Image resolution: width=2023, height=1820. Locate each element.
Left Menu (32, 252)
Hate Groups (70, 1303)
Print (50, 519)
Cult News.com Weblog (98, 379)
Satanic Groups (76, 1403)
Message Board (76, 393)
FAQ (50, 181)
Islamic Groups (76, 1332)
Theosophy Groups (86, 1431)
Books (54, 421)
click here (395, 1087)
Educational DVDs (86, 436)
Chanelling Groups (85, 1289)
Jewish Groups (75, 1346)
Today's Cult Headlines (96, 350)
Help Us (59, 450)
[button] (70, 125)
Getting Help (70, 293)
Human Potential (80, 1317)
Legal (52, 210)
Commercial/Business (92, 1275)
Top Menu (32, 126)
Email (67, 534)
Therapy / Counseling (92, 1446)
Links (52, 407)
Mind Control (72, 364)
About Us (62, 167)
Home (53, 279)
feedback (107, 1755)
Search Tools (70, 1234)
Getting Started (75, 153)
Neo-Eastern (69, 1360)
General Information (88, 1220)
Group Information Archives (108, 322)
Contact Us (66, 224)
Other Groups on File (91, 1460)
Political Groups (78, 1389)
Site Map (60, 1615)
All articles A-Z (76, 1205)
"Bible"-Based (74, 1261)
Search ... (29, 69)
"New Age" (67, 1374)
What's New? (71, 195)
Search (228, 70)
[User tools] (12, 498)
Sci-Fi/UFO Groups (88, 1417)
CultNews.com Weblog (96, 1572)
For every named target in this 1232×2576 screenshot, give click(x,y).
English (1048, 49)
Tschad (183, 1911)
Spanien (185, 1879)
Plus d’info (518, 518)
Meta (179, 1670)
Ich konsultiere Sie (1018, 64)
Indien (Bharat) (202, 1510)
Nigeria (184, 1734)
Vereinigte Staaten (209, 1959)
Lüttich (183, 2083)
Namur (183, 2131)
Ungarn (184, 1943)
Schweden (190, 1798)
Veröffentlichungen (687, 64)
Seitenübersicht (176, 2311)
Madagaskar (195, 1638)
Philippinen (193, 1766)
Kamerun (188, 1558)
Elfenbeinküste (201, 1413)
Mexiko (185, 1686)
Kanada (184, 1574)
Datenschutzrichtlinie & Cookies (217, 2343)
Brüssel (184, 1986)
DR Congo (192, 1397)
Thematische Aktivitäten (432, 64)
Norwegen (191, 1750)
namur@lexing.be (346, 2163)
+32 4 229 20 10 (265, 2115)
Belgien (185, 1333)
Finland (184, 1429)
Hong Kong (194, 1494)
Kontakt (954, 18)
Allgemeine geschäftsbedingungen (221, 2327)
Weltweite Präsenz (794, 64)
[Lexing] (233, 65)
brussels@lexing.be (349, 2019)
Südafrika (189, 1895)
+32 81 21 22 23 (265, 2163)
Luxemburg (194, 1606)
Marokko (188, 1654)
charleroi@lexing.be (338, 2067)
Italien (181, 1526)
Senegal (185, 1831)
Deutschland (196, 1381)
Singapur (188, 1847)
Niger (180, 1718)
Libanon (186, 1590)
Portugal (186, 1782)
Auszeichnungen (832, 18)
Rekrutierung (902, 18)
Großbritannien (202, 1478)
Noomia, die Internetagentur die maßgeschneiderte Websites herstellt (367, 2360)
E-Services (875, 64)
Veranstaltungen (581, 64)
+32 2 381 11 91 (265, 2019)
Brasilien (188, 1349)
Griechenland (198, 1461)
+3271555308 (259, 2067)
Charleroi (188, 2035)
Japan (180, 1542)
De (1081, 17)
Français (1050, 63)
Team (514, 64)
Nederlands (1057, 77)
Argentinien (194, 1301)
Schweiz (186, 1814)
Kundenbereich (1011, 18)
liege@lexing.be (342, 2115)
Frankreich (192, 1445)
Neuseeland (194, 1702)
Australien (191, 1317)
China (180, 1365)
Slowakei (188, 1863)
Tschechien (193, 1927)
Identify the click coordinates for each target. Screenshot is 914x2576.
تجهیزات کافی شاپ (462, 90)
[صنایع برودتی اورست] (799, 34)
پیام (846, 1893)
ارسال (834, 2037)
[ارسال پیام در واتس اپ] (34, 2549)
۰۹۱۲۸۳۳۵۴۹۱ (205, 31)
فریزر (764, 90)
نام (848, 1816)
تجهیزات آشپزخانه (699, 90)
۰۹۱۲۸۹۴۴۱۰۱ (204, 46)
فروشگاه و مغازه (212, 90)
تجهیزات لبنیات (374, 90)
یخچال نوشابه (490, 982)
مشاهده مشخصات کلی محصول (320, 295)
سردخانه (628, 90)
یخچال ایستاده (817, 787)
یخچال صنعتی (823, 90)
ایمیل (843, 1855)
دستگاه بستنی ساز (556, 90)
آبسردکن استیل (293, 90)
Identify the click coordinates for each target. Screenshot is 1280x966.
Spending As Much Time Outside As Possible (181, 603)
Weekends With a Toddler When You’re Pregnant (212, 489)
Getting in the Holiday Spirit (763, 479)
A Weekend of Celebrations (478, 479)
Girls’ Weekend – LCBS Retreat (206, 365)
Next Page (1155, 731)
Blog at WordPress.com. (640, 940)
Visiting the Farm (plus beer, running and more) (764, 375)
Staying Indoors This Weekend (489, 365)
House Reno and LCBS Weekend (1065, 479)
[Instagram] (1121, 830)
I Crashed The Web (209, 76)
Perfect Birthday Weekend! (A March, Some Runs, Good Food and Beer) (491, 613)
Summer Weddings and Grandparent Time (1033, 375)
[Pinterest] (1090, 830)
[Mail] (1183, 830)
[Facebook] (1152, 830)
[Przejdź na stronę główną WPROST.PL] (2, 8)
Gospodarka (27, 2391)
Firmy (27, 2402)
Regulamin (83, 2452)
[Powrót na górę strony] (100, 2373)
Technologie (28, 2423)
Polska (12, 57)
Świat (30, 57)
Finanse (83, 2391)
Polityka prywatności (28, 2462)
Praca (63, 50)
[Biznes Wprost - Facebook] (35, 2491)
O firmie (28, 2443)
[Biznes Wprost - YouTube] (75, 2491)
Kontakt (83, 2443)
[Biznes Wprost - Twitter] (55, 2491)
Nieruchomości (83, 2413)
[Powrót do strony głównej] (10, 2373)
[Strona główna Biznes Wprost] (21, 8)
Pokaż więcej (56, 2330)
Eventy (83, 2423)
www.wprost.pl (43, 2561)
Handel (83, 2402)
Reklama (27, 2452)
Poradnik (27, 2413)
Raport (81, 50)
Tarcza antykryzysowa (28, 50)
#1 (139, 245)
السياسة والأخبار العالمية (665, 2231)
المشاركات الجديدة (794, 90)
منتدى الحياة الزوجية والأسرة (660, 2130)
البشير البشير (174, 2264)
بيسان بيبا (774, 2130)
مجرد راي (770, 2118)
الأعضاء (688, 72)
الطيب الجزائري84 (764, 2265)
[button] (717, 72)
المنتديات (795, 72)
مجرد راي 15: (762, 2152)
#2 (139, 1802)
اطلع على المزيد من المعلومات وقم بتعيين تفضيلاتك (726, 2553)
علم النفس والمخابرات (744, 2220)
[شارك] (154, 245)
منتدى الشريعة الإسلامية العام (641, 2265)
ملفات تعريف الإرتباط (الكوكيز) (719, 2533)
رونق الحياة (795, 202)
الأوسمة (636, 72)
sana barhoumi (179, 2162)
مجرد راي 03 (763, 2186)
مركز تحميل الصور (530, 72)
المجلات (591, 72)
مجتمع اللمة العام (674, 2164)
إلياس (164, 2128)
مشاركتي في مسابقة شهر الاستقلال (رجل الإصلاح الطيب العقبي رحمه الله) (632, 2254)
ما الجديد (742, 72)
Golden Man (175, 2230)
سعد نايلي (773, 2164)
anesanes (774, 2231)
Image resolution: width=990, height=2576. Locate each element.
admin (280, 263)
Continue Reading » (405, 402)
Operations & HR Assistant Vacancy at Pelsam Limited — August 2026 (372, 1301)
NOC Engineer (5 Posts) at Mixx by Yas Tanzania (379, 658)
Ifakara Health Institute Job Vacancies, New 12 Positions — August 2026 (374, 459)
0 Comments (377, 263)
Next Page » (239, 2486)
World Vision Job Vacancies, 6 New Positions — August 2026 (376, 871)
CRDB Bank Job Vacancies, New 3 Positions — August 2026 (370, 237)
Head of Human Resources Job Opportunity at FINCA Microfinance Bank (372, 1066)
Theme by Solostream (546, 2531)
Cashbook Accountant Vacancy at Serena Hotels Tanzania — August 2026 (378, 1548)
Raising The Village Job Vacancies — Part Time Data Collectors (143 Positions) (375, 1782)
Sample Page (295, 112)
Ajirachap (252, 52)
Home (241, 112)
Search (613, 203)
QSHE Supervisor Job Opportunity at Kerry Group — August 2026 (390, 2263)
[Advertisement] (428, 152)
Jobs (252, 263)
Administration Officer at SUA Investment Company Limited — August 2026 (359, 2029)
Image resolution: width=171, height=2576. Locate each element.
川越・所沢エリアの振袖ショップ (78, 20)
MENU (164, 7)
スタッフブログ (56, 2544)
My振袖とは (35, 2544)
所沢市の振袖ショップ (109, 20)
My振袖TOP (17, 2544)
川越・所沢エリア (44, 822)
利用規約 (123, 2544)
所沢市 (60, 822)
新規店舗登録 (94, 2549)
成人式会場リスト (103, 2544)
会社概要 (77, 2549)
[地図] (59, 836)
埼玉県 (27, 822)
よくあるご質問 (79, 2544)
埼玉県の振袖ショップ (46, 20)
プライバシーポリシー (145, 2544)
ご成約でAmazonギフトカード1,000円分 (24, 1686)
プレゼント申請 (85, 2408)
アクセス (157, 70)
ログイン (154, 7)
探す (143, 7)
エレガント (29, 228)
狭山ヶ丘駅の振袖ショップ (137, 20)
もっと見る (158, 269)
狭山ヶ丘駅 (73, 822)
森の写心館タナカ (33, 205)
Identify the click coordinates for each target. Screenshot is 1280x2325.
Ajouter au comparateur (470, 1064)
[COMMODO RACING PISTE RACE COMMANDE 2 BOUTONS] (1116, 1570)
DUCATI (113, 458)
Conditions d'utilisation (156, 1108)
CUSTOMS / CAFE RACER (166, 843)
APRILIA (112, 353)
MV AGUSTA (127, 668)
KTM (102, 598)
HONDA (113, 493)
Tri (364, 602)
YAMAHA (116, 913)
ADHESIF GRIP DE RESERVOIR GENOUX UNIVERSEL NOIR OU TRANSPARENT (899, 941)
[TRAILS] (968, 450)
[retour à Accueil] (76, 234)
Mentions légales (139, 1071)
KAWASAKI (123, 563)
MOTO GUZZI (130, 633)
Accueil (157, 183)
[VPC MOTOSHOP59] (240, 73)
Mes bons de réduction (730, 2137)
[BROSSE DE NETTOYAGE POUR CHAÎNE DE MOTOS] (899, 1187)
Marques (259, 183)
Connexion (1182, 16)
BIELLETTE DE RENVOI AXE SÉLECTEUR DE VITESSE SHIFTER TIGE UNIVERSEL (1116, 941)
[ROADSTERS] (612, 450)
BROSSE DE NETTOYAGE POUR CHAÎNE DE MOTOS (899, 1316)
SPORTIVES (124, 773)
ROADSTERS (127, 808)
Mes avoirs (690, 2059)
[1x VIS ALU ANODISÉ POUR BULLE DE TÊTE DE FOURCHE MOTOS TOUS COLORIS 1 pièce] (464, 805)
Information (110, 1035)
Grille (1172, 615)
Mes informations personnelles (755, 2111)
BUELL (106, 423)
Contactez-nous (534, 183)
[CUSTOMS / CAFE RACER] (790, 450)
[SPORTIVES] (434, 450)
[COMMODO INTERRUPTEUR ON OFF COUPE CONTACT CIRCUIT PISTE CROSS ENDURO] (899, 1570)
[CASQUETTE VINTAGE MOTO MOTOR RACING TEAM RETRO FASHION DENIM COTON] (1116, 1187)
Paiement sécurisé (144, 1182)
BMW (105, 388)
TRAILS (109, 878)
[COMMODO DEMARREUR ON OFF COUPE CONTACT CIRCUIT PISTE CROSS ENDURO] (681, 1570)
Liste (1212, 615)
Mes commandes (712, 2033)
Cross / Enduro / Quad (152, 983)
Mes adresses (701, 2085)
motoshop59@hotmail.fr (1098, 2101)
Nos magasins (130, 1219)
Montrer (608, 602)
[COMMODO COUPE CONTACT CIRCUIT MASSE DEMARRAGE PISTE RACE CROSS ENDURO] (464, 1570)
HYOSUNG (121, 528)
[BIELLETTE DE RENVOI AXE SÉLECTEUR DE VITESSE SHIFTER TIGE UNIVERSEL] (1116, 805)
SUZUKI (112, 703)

++++

#### [Task to carry out]
Filter the records above down to the lines that hold the string "Powrót".

#### [Result of the exercise]
[Powrót na górę strony] (100, 2373)
[Powrót do strony głównej] (10, 2373)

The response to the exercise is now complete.